Are Windows Runtime asynchronous operations guaranteed to complete?

Raymond Chen

The Windows Runtime uses asynchronous operations, which are operations which start and return immediately, and then notify you when the operation has completed. This lets you do other things while waiting for the operation. Most programming languages nowadays have built-in support for this style of programming, usually by using some variation of the keyword await.

Is there any guarantee that a Windows Runtime operation will eventually complete?

Is there any guarantee that any operation will eventually complete?

Not really.

For example, you might display a dialog box to the user by calling MessageBox.ShowAsync. This completes when the user responds to the dialog. But what if the user isn’t there?
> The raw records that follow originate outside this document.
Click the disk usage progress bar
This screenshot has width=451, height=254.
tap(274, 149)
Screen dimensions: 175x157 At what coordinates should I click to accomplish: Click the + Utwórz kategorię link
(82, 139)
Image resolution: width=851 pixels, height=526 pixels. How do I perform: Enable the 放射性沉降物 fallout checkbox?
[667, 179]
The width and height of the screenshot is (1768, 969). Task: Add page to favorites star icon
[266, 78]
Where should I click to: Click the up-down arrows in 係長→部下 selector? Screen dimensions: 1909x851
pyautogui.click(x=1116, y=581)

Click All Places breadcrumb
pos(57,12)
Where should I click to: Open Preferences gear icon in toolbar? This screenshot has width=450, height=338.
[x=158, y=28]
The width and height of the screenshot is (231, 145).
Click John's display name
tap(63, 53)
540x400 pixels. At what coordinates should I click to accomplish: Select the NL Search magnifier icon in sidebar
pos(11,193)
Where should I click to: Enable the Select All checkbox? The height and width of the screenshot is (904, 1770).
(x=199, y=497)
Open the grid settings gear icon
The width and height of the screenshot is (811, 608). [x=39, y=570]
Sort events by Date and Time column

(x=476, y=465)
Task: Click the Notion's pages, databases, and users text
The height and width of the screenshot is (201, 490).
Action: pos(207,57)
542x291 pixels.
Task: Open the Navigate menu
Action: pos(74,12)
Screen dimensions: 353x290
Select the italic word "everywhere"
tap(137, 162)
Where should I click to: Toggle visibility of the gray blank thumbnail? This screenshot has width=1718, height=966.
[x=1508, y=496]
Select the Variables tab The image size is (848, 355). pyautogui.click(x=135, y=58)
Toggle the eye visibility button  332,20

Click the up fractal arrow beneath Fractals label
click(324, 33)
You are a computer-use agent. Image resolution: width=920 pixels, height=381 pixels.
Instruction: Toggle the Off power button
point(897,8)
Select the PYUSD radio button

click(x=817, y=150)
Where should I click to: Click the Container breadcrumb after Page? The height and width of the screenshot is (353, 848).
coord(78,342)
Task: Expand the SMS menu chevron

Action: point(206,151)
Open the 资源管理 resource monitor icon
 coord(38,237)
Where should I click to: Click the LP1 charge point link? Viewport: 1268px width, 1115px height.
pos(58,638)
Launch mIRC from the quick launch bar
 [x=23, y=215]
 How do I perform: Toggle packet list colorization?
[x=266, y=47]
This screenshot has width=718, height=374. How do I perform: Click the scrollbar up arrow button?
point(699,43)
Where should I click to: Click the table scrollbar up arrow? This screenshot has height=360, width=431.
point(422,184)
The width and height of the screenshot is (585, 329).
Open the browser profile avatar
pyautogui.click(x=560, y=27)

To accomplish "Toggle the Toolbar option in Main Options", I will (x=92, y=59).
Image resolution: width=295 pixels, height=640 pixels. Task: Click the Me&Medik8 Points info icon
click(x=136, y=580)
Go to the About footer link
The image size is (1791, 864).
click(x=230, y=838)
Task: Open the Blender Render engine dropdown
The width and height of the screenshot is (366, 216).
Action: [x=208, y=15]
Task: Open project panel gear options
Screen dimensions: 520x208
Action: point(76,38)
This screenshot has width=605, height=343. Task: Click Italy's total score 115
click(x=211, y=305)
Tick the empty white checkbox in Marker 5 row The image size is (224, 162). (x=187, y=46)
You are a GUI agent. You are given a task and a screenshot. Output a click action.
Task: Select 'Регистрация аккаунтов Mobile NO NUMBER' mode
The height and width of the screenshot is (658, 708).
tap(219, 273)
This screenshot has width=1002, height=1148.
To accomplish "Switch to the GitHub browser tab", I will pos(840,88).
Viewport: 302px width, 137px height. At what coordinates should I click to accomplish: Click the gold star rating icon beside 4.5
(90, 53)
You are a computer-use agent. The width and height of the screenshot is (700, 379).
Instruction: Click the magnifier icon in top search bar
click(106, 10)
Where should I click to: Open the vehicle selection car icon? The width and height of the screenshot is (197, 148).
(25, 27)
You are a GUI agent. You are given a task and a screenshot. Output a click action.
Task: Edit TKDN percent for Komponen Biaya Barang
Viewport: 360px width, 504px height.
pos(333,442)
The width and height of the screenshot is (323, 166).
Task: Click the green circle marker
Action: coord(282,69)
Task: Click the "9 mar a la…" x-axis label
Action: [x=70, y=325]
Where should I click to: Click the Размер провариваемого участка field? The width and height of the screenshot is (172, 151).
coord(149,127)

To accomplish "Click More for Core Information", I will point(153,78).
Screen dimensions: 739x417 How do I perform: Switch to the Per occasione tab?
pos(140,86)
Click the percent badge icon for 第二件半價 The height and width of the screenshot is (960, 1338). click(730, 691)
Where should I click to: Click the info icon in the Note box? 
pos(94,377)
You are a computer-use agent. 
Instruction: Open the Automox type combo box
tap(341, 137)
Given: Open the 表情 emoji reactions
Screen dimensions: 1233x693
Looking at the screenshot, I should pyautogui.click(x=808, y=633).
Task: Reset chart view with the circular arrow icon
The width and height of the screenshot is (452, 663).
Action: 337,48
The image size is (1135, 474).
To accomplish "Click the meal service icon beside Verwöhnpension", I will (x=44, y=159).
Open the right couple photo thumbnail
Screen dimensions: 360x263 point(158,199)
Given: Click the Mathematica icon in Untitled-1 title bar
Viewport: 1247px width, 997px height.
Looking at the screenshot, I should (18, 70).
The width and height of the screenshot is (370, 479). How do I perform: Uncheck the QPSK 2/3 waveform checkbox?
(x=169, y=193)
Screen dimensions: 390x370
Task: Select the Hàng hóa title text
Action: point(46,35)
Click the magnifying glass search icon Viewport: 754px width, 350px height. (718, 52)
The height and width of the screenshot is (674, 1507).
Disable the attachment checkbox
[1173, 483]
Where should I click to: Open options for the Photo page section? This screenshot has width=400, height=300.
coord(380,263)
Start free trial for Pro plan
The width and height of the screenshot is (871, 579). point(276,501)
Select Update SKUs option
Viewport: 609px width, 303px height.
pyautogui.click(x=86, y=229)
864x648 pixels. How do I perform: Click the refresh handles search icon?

The dialog box remains on screen indefinitely. Now, it’s possible that the user might return someday, so you might argue that the operation hasn’t definitely gotten stuck, because the user can always unstick it by responding to the dialog box.

The AnimatedVisualPlayer.PlayAsync method completes when the animation stops. This happens naturally if you ask the animation to play to the end and stop, but if you ask for a looping animation, then it doesn’t stop until you manually call Stop to stop it. Does this mean that there’s no guarantee that the PlayAsync will ever complete? I mean, your program can always unstick it by calling Stop.

Each asynchronous operation defines the conditions under which it will complete. If those conditions are never met, then it will never complete. There’s nothing special about asynchronous operations here. This can happen with synchronous functions, too. If you ask Wait­For­Single­Object to wait for a handle that will never be signaled, then it will never return.

Bonus chatter: You can easily create your own Windows Runtime asynchronous operation that never completes.

winrt::IAsyncAction HangAsync()
    co_await std::experimental::suspend_always{};

The suspend_always object suspends and never wakes up. Awaiting it will never complete. And that means that the IAsyncAction you created from it will never complete.